Ce matin-là à Niassan, une bourgade samo située à une soixantaine de kilomètres de Tougan, le chef-lieu de la province du Sourou, le pain avait un goût particulier. Il avait ce goût exquis, presqu’indicible de la première nuit qu’on passe chez soi, fût-ce un "voilà-moi" (1), après avoir erré de célibatérium en célibatérium ou s’être encroûté dans la maison paternelle. Il y avait de quoi, car c’était du pain de chez nous, fabriqué avec de la farine de froment de chez nous, sur la base de blé produit chez nous. C’est la nouvelle aventure de Salif Diallo, le ministre d’Etat chargé de l’Agriculture, de l’Hydraulique et des Ressources halieutiques, qui tire sa source de deux constats simples.

Primo : Le Burkina importe bon an mal an entre 35 000 et 40 000 tonnes de farine de froment et d’autres dérivés du blé par an, ce qui représente 10 à 15 milliards de francs CFA annuels ; un chiffre qui va passer à 40 - 50 milliards à l’horizon 2005. Toute chose qui grève notre balance commerciale. Deuxio : Des recherches entreprises dès 1928 et qui ont connu un coup d’accélérateur dans les années 70 ont clairement établi qu’il était possible de produire du blé dans notre pays, principalement dans la Vallée du Sourou, où les conditions agro-climatiques sont propices.

Pour cultiver du blé, il faut en effet remplir un certain nombre de conditions, dont l’irrigation par aspersion, qui revient deux fois moins cher que l’irrigation gravitaire ; l’utilisation de sols ferrugineux bien travaillés et de semoirs ; l’utilisation d’au moins 300 kilogrammes d’engrais à l’hectare, etc. De l’exposé fait jeudi soir par le Dr Jacob Sanou (2), il ressort également que la période propice pour le blé, qui est une culture non pluviale, est la saison sèche fraîche, précisément de novembre à mars.

Un programme en deux phases

Puisqu’il est donc possible de cultiver du blé ici au Faso, malgré l’expérience malheureuse de Somdia, qui a tourné court pour diverses raisons, les autorités burkinabè ont conçu le programme blé, qui s’exécutera en deux phases. Une phase pilote avec un objectif de 1000 tonnes de blé sur 350 hectares, objet de la cérémonie de récolte de vendredi dernier à Di, toujours dans le Sourou, et rendue possible grâce au soutien technique et financier du Maroc, qui a offert 100 tonnes de semences au Burkina, lesquels vont produire les 1000 tonnes de blé dont il est question plus haut.

C’est une partie de cette production qui a été envoyée au groupe Hajjar pour la transformation en farine de froment et la fabrication du pain 100% burkinabè que nous avons dégusté vendredi. "C’est le meilleur pain que j’aie jamais mangé" , a lâché Salif Diallo, qui parle de "pain de l’espoir, de la colère et de la révolte", qu’on devrait consommer avec fierté.

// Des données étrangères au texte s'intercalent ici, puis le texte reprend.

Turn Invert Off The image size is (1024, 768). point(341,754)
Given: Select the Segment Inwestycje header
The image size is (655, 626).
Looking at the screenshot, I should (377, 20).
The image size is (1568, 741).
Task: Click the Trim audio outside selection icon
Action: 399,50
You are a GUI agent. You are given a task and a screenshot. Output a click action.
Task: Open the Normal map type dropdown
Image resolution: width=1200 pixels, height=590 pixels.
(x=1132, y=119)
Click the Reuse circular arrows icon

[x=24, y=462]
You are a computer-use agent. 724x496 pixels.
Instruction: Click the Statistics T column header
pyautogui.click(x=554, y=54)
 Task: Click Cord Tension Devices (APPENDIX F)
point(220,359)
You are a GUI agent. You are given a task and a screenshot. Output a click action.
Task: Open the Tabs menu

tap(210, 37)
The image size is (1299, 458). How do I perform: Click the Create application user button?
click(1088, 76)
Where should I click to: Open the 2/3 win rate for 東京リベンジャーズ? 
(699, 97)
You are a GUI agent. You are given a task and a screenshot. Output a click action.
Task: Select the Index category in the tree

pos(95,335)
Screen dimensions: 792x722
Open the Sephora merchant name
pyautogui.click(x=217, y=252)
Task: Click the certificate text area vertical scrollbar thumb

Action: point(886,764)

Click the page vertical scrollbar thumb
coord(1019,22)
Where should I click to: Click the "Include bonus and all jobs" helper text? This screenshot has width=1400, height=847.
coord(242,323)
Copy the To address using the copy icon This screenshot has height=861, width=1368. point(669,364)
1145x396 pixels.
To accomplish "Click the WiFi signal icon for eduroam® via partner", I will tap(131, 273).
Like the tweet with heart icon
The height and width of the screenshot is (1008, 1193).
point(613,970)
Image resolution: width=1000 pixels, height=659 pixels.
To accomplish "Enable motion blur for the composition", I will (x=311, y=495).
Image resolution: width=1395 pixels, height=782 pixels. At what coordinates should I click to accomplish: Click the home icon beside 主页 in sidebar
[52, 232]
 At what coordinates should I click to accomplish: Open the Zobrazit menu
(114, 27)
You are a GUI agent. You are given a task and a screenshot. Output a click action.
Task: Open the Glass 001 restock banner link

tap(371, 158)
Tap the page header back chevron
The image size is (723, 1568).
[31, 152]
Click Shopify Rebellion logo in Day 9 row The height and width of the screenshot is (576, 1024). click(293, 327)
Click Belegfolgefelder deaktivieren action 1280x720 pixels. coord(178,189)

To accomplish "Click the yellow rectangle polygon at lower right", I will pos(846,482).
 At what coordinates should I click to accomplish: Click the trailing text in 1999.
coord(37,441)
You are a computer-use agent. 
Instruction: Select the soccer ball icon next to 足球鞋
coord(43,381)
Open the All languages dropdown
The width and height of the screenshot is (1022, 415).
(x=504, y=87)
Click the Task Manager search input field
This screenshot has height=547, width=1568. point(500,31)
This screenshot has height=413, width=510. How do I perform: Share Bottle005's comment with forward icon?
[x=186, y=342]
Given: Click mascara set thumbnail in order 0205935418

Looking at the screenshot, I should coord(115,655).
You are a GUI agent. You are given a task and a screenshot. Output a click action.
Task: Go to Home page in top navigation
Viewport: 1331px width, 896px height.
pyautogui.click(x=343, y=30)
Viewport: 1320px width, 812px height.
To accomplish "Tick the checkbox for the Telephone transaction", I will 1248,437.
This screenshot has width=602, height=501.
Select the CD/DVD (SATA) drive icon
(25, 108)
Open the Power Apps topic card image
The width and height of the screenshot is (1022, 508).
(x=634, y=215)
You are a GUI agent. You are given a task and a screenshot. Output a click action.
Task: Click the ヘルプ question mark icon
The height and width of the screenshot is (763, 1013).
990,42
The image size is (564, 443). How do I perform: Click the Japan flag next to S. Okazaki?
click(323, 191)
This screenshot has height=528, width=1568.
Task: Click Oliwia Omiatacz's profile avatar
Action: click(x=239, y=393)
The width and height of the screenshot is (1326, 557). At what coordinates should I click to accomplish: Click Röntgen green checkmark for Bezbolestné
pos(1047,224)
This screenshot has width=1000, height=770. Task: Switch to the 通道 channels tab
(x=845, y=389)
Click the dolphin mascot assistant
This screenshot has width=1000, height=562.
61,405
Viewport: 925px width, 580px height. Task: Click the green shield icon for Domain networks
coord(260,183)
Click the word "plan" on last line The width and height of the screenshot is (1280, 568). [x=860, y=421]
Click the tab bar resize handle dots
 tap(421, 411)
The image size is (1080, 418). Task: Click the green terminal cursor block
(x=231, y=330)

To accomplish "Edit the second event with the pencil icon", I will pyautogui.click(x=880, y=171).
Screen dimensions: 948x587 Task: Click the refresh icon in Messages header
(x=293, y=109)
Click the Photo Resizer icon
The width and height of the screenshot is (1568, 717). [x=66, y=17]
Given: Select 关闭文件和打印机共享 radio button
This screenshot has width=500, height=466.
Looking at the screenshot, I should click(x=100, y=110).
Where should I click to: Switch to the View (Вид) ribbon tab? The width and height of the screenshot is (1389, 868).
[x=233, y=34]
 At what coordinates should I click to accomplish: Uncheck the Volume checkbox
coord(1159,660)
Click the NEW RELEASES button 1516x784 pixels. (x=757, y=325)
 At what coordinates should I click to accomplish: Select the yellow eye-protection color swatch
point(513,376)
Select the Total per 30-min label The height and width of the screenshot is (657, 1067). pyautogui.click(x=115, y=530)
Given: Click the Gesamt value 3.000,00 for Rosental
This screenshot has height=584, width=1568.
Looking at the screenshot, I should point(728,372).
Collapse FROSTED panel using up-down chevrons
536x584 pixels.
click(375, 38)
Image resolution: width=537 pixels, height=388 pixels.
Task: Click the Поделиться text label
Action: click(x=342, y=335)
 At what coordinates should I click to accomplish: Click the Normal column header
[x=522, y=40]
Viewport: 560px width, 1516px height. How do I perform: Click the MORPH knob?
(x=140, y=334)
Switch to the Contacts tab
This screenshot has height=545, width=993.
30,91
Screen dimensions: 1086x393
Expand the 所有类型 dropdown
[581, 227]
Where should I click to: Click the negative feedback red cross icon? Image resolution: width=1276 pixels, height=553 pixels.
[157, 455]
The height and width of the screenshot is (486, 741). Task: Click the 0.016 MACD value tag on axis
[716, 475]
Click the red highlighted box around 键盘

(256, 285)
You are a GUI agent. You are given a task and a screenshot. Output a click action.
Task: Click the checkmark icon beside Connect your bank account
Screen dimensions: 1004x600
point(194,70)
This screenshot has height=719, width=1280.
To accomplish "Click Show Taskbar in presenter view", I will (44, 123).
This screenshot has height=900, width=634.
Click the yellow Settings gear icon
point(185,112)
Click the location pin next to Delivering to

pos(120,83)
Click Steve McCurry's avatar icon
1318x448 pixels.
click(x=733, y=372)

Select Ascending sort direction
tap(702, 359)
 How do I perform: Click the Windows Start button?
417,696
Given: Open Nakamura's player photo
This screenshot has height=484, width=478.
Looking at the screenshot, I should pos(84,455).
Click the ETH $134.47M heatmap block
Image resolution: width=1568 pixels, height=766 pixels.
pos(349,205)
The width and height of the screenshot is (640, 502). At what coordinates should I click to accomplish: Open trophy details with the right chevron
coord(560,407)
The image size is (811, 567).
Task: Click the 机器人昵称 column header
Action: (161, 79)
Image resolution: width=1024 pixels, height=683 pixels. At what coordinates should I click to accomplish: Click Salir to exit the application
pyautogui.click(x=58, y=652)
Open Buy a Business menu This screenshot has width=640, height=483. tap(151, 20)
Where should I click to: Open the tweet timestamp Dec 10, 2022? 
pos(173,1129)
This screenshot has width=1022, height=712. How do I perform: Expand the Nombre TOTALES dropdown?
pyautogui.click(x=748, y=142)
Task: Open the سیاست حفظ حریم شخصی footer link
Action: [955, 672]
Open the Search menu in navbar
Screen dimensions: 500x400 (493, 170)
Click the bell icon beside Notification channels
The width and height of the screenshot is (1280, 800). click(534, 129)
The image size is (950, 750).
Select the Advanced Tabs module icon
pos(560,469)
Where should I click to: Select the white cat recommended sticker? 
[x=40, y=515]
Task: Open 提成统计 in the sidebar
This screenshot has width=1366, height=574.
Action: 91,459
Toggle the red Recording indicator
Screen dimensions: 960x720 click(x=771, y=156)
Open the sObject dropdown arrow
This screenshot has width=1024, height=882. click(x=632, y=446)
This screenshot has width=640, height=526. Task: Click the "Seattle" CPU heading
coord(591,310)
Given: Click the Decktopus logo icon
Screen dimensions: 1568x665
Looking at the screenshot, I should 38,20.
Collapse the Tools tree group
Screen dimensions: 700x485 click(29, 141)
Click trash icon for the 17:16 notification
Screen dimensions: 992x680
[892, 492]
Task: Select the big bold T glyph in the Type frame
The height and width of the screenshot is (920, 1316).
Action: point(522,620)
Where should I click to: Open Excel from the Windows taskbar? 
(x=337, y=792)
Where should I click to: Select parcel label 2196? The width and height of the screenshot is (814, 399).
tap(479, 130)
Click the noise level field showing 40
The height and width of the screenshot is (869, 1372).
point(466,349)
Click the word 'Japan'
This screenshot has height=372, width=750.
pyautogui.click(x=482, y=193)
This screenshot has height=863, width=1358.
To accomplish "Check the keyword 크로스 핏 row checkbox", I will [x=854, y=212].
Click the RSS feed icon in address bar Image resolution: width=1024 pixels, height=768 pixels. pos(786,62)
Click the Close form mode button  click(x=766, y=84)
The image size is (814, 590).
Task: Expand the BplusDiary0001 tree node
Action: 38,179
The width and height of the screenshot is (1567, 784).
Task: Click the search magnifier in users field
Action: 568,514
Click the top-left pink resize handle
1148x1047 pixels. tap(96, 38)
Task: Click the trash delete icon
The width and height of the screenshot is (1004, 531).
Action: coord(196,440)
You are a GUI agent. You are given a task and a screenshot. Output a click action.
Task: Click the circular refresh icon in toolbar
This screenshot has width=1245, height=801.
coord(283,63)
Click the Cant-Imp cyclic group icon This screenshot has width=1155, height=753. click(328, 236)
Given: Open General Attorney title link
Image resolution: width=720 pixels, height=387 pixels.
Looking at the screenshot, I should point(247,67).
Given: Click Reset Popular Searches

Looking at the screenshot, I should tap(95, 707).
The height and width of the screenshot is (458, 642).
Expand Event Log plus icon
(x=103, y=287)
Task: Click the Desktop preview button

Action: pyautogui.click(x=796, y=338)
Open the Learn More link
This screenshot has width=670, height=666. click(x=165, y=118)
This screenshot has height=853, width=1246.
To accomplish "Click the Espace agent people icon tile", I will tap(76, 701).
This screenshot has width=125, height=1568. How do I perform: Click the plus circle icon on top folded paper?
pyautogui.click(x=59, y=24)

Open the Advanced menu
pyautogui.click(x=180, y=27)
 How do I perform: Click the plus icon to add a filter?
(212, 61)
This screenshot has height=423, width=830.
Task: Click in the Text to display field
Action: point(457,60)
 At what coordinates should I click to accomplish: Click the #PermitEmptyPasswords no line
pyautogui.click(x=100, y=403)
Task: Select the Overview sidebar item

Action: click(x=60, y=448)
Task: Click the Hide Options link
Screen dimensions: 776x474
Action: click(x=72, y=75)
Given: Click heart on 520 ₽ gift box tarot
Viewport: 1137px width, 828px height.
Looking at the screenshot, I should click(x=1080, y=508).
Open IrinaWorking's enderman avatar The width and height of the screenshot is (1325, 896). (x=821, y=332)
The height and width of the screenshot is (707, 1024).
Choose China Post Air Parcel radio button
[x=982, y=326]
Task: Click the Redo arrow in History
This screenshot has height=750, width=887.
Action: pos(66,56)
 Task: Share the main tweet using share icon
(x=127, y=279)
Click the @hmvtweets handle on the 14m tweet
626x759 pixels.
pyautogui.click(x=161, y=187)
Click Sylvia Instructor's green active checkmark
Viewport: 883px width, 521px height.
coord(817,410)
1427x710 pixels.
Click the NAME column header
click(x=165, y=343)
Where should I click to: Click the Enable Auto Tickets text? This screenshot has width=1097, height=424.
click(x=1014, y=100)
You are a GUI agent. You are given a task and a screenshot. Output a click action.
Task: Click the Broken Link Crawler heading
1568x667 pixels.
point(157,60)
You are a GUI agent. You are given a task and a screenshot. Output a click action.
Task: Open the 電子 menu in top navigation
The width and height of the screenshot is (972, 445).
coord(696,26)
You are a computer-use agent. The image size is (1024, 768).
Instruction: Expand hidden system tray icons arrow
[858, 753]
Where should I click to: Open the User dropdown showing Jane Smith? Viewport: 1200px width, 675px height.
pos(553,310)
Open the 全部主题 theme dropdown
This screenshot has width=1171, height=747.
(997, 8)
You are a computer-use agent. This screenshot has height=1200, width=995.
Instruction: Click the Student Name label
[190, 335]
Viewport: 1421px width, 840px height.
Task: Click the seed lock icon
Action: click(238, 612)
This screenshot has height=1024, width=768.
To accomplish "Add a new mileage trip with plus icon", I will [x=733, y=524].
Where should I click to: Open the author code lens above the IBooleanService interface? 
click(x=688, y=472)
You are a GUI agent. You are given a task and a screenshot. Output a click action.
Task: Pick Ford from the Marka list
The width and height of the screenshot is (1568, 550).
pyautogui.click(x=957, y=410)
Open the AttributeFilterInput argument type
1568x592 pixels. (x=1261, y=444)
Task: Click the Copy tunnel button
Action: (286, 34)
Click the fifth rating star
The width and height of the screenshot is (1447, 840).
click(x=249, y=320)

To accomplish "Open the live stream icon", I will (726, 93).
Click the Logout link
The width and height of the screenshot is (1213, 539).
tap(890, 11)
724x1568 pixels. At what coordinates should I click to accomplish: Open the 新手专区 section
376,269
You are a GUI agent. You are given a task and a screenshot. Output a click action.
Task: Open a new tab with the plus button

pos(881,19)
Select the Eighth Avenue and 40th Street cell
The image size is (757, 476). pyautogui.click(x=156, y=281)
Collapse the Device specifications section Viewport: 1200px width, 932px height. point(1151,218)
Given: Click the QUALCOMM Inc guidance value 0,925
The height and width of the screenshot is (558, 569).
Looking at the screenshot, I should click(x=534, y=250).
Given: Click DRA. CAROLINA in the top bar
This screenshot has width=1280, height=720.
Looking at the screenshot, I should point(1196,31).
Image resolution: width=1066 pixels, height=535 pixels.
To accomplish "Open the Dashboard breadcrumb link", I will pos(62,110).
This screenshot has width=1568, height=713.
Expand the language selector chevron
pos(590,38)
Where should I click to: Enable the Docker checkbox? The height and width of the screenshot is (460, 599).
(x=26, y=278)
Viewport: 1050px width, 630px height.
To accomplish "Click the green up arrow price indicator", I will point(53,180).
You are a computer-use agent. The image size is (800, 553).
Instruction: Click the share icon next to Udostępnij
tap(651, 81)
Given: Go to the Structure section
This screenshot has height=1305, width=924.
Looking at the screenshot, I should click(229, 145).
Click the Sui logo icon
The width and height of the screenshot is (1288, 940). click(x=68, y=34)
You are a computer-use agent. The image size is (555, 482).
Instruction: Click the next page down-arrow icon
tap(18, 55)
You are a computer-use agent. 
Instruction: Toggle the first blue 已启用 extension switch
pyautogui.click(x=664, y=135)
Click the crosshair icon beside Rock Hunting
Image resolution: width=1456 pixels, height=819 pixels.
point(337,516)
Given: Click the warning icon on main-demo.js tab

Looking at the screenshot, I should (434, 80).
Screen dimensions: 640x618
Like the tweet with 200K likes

Loye Victorien, laborantin au groupe Hajjar, est certes moins emporté et moins militant, mais son avis de technicien est tout aussi concluant : "Il est évident que des blés de variétés différentes ne vont pas donner les mêmes résultats, mais ça ne veut pas dire que ce pain-là n’est pas aussi bon que celui que nous avons l’habitude de fabriquer. Seulement, comme c’est la première fois que nous travaillons en boulangerie avec ce blé, il y a de petits tirs qu’on pourra rectifier... Au toucher, certains aspects de la croûte me révèlent par exemple que la pâte utilisée pour faire ce pain est très ferme. Ce qui veut dire qu’elle a besoin de beaucoup d’hydratation au pétrin, mais ce sont des problèmes mineurs...".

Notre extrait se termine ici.